EXERCISE: Reproduce each of the following items line for line, without changing a single character.

[Item-finding records]
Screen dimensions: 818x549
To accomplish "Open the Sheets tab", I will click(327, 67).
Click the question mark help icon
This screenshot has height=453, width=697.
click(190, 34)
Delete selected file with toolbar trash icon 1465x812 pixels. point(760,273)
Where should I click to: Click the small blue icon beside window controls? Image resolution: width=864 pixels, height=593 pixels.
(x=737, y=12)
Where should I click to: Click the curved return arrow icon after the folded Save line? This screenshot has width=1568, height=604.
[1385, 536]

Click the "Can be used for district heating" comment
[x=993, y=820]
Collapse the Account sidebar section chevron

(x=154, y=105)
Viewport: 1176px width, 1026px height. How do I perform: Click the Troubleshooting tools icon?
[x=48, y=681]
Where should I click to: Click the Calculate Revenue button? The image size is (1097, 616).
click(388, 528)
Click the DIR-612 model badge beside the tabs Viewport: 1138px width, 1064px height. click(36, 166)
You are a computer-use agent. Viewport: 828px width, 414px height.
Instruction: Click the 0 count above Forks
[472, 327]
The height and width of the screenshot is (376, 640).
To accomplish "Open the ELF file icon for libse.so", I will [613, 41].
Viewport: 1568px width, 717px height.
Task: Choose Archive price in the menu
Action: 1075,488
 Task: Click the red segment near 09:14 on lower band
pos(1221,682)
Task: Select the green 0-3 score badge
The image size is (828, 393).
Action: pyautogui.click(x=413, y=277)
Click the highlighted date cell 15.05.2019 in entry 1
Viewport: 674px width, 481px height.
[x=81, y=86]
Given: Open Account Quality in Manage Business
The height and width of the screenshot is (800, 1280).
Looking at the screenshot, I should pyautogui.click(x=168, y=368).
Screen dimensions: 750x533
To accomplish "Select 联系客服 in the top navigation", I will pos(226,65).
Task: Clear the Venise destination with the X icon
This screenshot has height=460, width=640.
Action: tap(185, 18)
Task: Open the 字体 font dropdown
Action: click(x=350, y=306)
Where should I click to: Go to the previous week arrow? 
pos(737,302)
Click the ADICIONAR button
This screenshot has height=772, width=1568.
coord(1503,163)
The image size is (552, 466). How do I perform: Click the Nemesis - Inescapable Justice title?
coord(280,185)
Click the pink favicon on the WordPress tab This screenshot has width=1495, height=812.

THE COMPLETED TASK:
Screen dimensions: 818x549
To accomplish "Open the Sheets tab", I will click(327, 67).
Click the question mark help icon
This screenshot has height=453, width=697.
click(190, 34)
Delete selected file with toolbar trash icon 1465x812 pixels. point(760,273)
Where should I click to: Click the small blue icon beside window controls? Image resolution: width=864 pixels, height=593 pixels.
(x=737, y=12)
Where should I click to: Click the curved return arrow icon after the folded Save line? This screenshot has width=1568, height=604.
[1385, 536]

Click the "Can be used for district heating" comment
[x=993, y=820]
Collapse the Account sidebar section chevron

(x=154, y=105)
Viewport: 1176px width, 1026px height. How do I perform: Click the Troubleshooting tools icon?
[x=48, y=681]
Where should I click to: Click the Calculate Revenue button? The image size is (1097, 616).
click(388, 528)
Click the DIR-612 model badge beside the tabs Viewport: 1138px width, 1064px height. click(36, 166)
You are a computer-use agent. Viewport: 828px width, 414px height.
Instruction: Click the 0 count above Forks
[472, 327]
The height and width of the screenshot is (376, 640).
To accomplish "Open the ELF file icon for libse.so", I will [613, 41].
Viewport: 1568px width, 717px height.
Task: Choose Archive price in the menu
Action: 1075,488
 Task: Click the red segment near 09:14 on lower band
pos(1221,682)
Task: Select the green 0-3 score badge
The image size is (828, 393).
Action: pyautogui.click(x=413, y=277)
Click the highlighted date cell 15.05.2019 in entry 1
Viewport: 674px width, 481px height.
[x=81, y=86]
Given: Open Account Quality in Manage Business
The height and width of the screenshot is (800, 1280).
Looking at the screenshot, I should pyautogui.click(x=168, y=368).
Screen dimensions: 750x533
To accomplish "Select 联系客服 in the top navigation", I will pos(226,65).
Task: Clear the Venise destination with the X icon
This screenshot has height=460, width=640.
Action: tap(185, 18)
Task: Open the 字体 font dropdown
Action: click(x=350, y=306)
Where should I click to: Go to the previous week arrow? 
pos(737,302)
Click the ADICIONAR button
This screenshot has height=772, width=1568.
coord(1503,163)
The image size is (552, 466). How do I perform: Click the Nemesis - Inescapable Justice title?
coord(280,185)
Click the pink favicon on the WordPress tab This screenshot has width=1495, height=812.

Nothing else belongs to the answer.